Razer knows how to step up in the competition. The new Razer Blade Stealth with Kaby Lake is an Ultrabook, but what if I tell you that this Ultrabook can be connected to an extension that runs a discrete graphics? Suddenly, you can play AAA game titles on the Razer Blade Stealth.

With Razer Core (a separate product to purchase), you can install an NVidia GTX 1080 graphic card and then hook it via Thunderbolt. It’s not available yet in Australia and we hope that we can get our hands on with it when it does.

Hero_Razer_Blade_Stealth_Razer_Core (Large)

Razer Blade Stealth 2017 (2nd Generation) Review – Conclusion

Razer Blade Stealth’s target audience are those seeking for an Ultrabook to be used for general usage, casual gaming, and light productivity tasks without sacrificing hardware quality.

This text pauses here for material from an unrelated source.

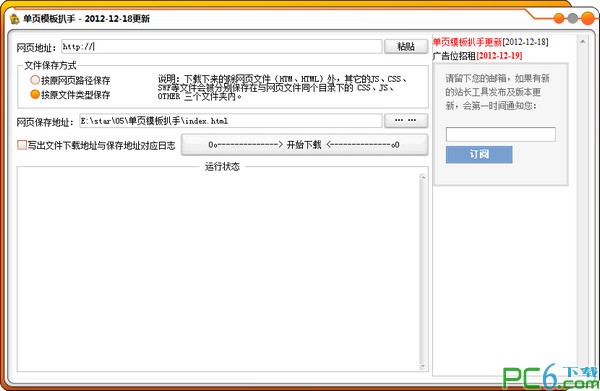Screen dimensions: 600x391
Task: Focus the 网页保存地址 path field
Action: tap(231, 121)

The new Razer Blade Stealth (2nd Generation, 2017) is definitely a premium-grade Ultrabook with gorgeous display and some eye candy, such as the shiny Razer logo on the back and a Chroma keyboard with various backlighting colours and options.

Despite of the tough competition in the Ultrabook market, the new Razer Blade Stealth is very appealing and seems to be a no brainer if you want to pick the best of the best Ultrabook out there, assuming you’ve got the cash.